Sinn Fein could take over the DUP to become the largest party in the Six Counties on vote share, according to early estimates from the Westminster election counts this morning.
Sinn Fein President Gerry Adams easily retained his seat in west Belfast with some 22,000 votes, his vote unaffected by the controversy over the child abuse allegations against his brother Liam.
Mr Adams thanked the people of West Belfast who voted for him and said it was a “humbling experience to be elected by your peers”. The result was a “mandate for the future” and Sinn Fein’s handling of the political process.
His share of the vote was up marginally to 71%, the largest margin of victory in the North. Mr Adams said the result was “a considerable victory for our party”.
He pointed in particular to a small number of votes being cast for Sinn Fein in loyalist heartlands of his west Belfast constituency as a hopeful sign of change.
Mr credited the victory on his party’s efforts in the constituency on social issues, on the issues of equality and unity, as well as its continuing “work with unionism”.
Mr Adams also expressed commiseration to DUP leader Robinison on his shock defeat in east Belfast, who he said had endured “a torrid time”.
In south Belfast, with Sinn Fein support, the SDLP’s Alasdair McDonnell held his seat reasonably comfortably by almost six thousand votes, his vote equalling the combined votes of his two main unionist rivals.

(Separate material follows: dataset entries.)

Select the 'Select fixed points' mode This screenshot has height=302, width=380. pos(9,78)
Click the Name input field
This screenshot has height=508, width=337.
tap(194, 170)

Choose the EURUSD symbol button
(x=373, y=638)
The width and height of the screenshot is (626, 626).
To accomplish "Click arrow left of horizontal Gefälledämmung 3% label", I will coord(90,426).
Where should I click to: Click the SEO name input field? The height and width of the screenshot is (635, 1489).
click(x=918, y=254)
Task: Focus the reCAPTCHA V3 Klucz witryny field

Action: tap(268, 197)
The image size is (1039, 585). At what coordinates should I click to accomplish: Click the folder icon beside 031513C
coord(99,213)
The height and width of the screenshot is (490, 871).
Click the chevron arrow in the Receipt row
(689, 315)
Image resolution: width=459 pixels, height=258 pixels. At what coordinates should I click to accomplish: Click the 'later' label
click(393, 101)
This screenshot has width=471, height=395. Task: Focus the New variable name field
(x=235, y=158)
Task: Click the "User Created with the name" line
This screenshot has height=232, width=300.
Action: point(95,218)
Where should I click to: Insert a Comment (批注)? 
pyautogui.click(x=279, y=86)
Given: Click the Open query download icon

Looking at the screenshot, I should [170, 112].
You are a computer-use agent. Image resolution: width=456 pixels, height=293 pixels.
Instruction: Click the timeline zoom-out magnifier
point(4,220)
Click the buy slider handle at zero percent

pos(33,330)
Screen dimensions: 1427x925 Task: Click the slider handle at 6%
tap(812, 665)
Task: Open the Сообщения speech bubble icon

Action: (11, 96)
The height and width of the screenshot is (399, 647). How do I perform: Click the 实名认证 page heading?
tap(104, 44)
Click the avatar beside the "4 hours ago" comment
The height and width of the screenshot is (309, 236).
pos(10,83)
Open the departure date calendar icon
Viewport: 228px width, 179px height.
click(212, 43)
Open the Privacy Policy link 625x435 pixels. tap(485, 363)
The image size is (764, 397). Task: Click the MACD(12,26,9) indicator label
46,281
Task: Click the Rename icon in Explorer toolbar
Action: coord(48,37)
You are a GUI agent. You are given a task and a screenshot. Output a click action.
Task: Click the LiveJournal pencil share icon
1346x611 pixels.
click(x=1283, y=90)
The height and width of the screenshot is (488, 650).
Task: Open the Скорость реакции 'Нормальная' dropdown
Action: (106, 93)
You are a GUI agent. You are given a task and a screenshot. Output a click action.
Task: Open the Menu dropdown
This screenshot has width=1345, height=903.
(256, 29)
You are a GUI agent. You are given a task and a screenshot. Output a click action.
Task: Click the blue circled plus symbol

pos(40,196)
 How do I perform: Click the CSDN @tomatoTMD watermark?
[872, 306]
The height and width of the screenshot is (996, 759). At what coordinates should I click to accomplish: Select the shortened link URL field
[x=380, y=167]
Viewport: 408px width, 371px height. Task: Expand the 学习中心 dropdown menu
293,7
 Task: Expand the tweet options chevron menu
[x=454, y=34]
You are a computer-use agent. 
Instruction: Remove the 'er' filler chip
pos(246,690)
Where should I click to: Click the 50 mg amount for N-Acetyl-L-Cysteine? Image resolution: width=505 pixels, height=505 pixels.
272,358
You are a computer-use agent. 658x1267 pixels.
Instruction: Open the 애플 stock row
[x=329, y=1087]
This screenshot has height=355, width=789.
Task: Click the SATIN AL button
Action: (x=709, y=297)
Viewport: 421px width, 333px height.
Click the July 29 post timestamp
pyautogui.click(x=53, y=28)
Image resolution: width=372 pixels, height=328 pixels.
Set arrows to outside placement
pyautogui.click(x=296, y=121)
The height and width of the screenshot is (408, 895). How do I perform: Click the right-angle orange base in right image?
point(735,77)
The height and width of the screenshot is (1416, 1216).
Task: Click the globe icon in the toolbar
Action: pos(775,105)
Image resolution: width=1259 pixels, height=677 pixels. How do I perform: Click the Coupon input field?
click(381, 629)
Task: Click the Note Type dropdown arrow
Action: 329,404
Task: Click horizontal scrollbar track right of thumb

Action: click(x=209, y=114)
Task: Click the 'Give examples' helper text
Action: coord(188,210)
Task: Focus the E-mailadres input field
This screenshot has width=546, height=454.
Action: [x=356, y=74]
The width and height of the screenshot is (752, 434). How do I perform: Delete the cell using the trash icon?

In his victory speech, Mr McDonnell declared there would be “no return to cul de sac politics”.
NO EMPEY
In south Antrim, Reg Empey has failed to unseat DUP hardliner Willie McCrea by about a thousand votes. The result is a significant setback for the Ulster Unionists, which is now left with no representation at Westminster.
The party’s disastrous attempt to link with the Conservative Party in Britain and compete the election under the doomed ‘UCUNF’ banner is being blamed for their failure.
In South Down, both unionist parties have said their voters had tactically backed the SDLP leader Margaret Ritchie over Sinn Fein’s Caitriona Ruane. The DUP said Ritchie had secured 60 percent of the vote to give her a relatively comfortable victory.
Elsewhere, counting has resumed in Derry, and there is still no indication of the nature of the result from Fermanagh/South Tyrone, the most closely watched constituency.
WESTMINSTER HANGING
In Britain, with less than seventy seats declared, the Conservative Party is thought to be edging closer a possible overall majority, but is still thought likely to fall short.
The Tories have been enjoying a substantial, if variable swing from Labour but appears to have lost key seats to the Liberal Democrats in other marginal constituencies.
A deflated Labour Party leader Gordon Brown made what sounded to some commentators as a valedictory speech following his victory in Kirkcaldy. Nevertheless, he said he was still ready to “provide the leadership” to take Britain out of the recession, an evident overture to the Liberal Democrats.
The price of any coalition with Britain’s third party is certain to be electoral reform and may be followed, some have suggested, by an immediate second Westminster election.
In any event, any future election now seems certain not to be held under the notorious ‘first-past-the-post’ system currently in use which strongly favours Britain’s largest parties.